After a previous court ruling which stated 95-year-old Nazi war criminal “Herbert Z” was unfit to face trial for the his alleged part in the mass murders of thousands, a German appeals court has turned the tables. The former SS member will face trial in late February for helping to facilitate the “cruel and insidious killings of at least 3,681” people. The Guardian writes:
The higher court of Rostock in northern Germany deemed Hubert Z fit for trial, reversing a decision by a lower court that considered him too fragile for a legal process.

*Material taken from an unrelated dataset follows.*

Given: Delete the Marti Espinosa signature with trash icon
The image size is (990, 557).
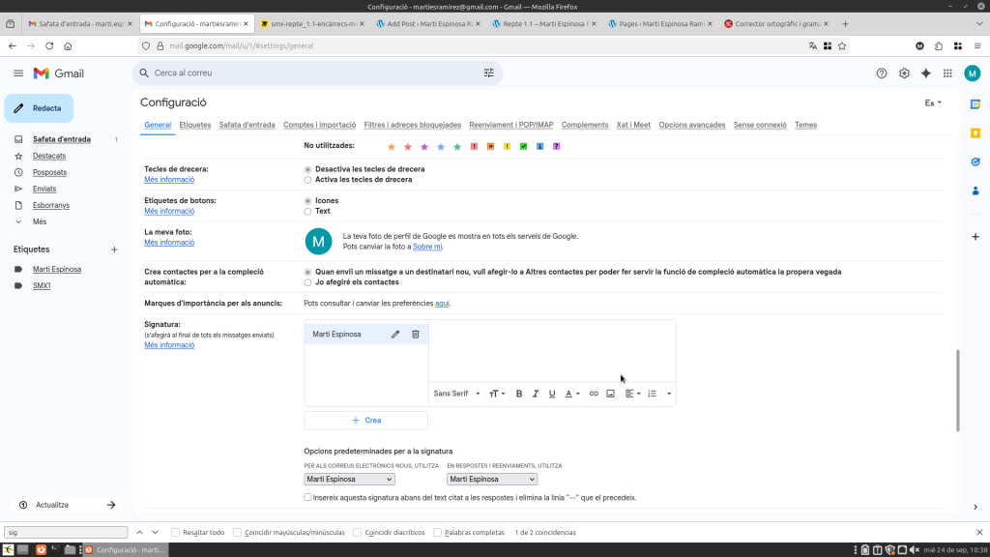Looking at the screenshot, I should [x=416, y=335].
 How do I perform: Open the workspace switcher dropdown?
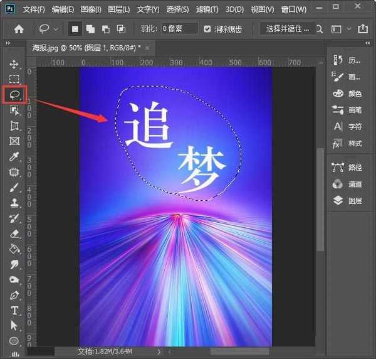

Z, whose last name is confidential due to German privacy laws, was an SS sergeant at Auschwitz in south-west Poland from October 1943 to January 1944 and acted as one of the camp’s paramedics from 15 August to 14 September 1944, the indictment said.
During that month, at least 14 deportation trains reached the extermination site from as far as Rhodes, Lyon, Vienna and Westerbork in the Netherlands, the prosecutor’s office in Schwerin said.
It is believed Anne Frank and her family arrived to Auschwitz-Birkenau concentration camp during the time Hubert Z was allegedly helping to exterminate human lives. He has also been convicted of was crimes in other areas and during different periods of the war.
News of Zafke’s trial comes months after Oskar Gröning, the so-called “bookkeeper of Auschwitz,” was sentenced to four years in prison in July, convicted of being an accessory to murder of 300,000 people.
Hubert Z is not the only elderly suspect facing trials for Nazi terrorism.
In September 2015, a 91-year-old woman who was reportedly an SS assistant at Auschwitz, where she was working as a radio operator, was accused of being involved in the deaths of at least 260,000 Jews. Her case in now pending trial in the northern city of Kiel, as a final court ruling on whether she is fit for the hearing is expected in early 2016.
Many believe when it comes to those who assisted in Adolf Hitler’s World War II atrocities, justice served now is “better late than never.”